# Dry Shampoo



## emilyyygloria (Sep 18, 2012)

What do you guys think the best dry shampoo is?


----------



## Dalylah (Sep 18, 2012)

The only one I've tried, Pssssst Dry Shampoo, didn't work for me. I have oily hair and it did very little oil removal on mine. Also because I have medium brown hair it left a grayish white halo where I had sprayed it, even after brushing and styling. I think maybe someone with lighter normal to dry hair might benefit from it more than me though. What type and color hair do you have?

I am sure some of the other girls have tried other types and can maybe give you a suggestion.


----------



## effigie (Sep 19, 2012)

I'm still searching for the perfect dry shampoo.  I have dark brown hair that easily builds up oil, and most of the dry shampoos I've tried have either not been effective at dealing with the oil or left the white/gray residue behind.  

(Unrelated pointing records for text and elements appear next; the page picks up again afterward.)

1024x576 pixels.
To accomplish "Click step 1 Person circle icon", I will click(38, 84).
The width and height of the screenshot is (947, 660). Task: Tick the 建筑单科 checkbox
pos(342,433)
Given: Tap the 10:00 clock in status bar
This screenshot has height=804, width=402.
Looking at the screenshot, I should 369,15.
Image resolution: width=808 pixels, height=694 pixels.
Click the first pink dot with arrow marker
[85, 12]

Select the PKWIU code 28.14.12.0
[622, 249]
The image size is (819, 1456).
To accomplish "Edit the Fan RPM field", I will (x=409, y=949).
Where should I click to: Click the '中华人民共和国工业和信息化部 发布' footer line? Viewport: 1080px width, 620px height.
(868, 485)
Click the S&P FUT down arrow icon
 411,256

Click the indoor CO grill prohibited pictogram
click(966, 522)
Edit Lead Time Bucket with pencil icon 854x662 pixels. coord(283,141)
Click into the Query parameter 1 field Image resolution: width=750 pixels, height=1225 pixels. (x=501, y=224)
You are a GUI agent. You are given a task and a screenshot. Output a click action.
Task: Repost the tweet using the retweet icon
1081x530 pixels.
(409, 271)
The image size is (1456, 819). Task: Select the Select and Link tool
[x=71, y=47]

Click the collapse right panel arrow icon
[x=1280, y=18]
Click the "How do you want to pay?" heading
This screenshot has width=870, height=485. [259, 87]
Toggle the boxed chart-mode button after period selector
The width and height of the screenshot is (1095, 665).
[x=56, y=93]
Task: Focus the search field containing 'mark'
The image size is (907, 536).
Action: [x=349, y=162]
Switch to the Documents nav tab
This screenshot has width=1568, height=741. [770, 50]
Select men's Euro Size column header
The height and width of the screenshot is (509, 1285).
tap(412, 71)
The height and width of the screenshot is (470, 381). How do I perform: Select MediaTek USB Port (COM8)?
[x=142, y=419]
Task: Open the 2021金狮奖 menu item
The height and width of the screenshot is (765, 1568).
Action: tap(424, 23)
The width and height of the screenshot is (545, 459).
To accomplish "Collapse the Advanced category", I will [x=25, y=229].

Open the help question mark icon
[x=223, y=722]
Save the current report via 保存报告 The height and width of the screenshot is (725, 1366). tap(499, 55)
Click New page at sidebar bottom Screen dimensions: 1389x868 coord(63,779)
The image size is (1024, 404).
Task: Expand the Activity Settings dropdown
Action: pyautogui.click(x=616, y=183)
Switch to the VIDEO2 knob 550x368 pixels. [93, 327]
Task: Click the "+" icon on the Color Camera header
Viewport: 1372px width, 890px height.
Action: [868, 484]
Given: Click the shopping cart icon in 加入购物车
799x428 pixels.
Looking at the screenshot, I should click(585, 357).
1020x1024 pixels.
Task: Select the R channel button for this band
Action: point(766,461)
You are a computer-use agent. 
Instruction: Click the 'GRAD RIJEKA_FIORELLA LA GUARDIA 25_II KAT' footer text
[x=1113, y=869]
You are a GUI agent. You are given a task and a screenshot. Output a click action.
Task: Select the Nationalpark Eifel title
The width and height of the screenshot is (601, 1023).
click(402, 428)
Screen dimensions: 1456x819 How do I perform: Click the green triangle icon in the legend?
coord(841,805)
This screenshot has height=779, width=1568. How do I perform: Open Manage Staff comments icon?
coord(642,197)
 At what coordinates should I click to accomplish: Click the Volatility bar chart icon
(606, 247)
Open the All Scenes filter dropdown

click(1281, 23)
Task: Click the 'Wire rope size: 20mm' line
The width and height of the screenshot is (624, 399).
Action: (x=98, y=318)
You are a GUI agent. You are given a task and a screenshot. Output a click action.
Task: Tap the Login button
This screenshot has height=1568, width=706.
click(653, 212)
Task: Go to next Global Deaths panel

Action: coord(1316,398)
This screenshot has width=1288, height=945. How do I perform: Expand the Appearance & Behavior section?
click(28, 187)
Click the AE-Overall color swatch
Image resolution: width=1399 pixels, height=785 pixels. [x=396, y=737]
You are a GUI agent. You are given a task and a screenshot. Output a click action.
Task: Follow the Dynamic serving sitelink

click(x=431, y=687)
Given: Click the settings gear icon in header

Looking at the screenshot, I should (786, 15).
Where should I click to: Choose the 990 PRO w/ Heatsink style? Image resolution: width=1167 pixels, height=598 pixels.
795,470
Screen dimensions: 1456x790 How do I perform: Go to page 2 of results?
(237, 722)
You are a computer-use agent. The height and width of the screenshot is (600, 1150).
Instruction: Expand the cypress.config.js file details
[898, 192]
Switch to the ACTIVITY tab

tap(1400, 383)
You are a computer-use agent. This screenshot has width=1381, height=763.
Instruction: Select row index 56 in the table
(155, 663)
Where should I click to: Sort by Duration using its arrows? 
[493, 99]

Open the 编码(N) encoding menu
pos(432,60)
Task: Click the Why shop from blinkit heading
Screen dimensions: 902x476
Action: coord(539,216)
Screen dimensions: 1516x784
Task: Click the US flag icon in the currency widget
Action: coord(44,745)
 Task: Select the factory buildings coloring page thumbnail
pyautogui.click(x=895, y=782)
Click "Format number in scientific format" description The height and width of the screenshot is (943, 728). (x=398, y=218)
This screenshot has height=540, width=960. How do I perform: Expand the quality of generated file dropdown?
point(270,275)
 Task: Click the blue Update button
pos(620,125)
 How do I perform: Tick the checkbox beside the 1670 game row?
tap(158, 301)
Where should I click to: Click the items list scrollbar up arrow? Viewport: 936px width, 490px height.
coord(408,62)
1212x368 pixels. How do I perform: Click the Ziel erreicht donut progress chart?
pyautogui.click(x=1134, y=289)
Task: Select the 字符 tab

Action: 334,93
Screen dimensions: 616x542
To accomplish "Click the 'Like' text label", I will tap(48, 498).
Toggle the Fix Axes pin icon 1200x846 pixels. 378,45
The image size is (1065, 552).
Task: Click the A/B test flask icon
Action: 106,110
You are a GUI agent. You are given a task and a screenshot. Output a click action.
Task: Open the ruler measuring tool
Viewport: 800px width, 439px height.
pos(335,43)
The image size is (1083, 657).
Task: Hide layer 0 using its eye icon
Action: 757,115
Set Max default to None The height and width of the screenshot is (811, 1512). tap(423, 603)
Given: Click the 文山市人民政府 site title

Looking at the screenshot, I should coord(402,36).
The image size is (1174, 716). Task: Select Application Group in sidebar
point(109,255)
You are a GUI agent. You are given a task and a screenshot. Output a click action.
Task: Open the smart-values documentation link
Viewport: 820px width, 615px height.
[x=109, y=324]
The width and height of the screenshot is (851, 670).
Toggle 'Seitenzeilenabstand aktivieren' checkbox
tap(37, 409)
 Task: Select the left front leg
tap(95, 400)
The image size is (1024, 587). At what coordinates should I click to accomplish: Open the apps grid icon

The two I've had the most luck with are the Batiste 'Hint of Color' Dry Shampoo for brown hair, and the Ion Dry Shampoo (from Sally Beauty).


----------



## emilyyygloria (Sep 19, 2012)

I have dark brown/black hair. My hair doesn't get super oily the next day after a washing, but I want to find something that makes it feel a little cleaner and give it back some life.


----------



## lorega (Sep 19, 2012)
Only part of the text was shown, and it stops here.